On a tree-lined street just east of Lutheran Hospital, a husband and wife offer encouragement to a 21-year-old son who last year completed a 30-day drug treatment program for marijuana abuse.
“Almost every family you can imagine, in some way, shape or form, has been touched by it,” said the father, who believes the son also abused cocaine.
“My son didn’t have flashy shoes, he didn’t wear big rope chains. He is the type of a lot of teen-agers today—I call them closet addicts.”
As well as regular police patrols, the war against drugs in Rosemont is fought by a separate district drug enforcement unit of seven officers, including Sergeant Racasa. Last year, the unit led the city with 1,271 of the district’s 2,666 drug arrests.

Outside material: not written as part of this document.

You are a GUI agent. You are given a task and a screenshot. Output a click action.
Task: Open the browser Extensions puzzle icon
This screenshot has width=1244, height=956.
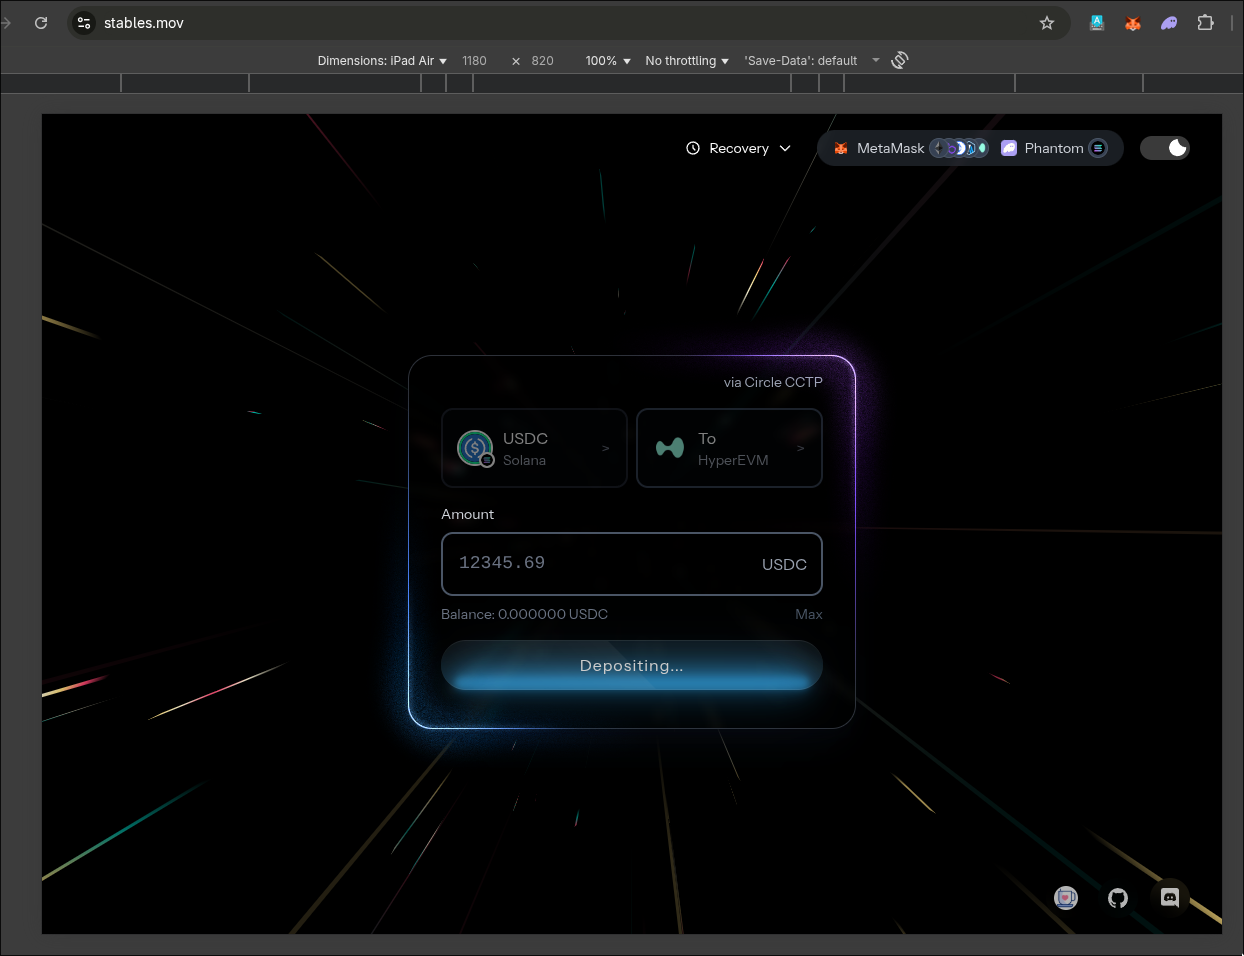point(1206,23)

Those arrested are men and women, young and old, black and white—many of them from outside the area. They range from a firefighter to a jail guard to a former football player from the defunct United States Football League.
Sergeant Racasa, who has worked drugs for eight of his 20 years with the department, says drug dealers “were very, very, very, secretive when I started out. Today, they’re more open, and there’s more drugs on the street.”
Some neighborhood residents appreciate the efforts of police.
“Edmondson Avenue, now that is one street where you have to give police credit. I know at the beginning of the year, you could hardly walk through here,” said Muriel Lindsay, who has lived in the 2400 block of Lafayette Avenue since 1953 and who monitors police activities on a scanner radio. “The Western District, I must say, they are magnificent.”
But others criticize what they perceive as serious faults in the criminal justice system.
“The police may make an arrest at 9 o’clock,” said Mrs. Butler, “and by 3 o’clock (dealers) may be back on the street, doing the same thing they were doing.”
On July 25, Phillip Harris appeared before Judge Robert J. Gerstung in District Court on Wabash Avenue and pleaded guilty to possession of heroin. His sentence—probation before judgment and a $125 fine—earned him a free walk out the front door of the courthouse.
Five minutes earlier, 19-year-old Michael Lambert appeared in front of the same judge, charged with stealing a case of soda from a truck in the 2700 block of Harlem Avenue. It was his first offense. He left the courthouse handcuffed in the back of a City Jail van—the judge had sentenced him to six months. (The sentence was suspended after a week.)
Meanwhile, Rosemont’s residents must deal every day with drugs and the violence—break-ins, burglaries and muggings—that they bring.
Residents meet to discuss the threat, neighborhood groups complain to officials, police man the trenches on Edmondson Avenue and Brice Street, but the problem continues.
New victims—dealers and users—are claimed daily. And the children who live where the dealing is heavy are exposed to it all—playing in a park, where a hypodermic syringe lies buried in the bleachers, buying ice cream from a truck on one side of the street, while dealers sell drugs on the other.
“With so much money with drugs, something radical is going to have to be done,” said Thomas White III, a Whitmore Avenue resident. “We haven’t been winning the war the way we’re doing it the last 20 to 25 years.”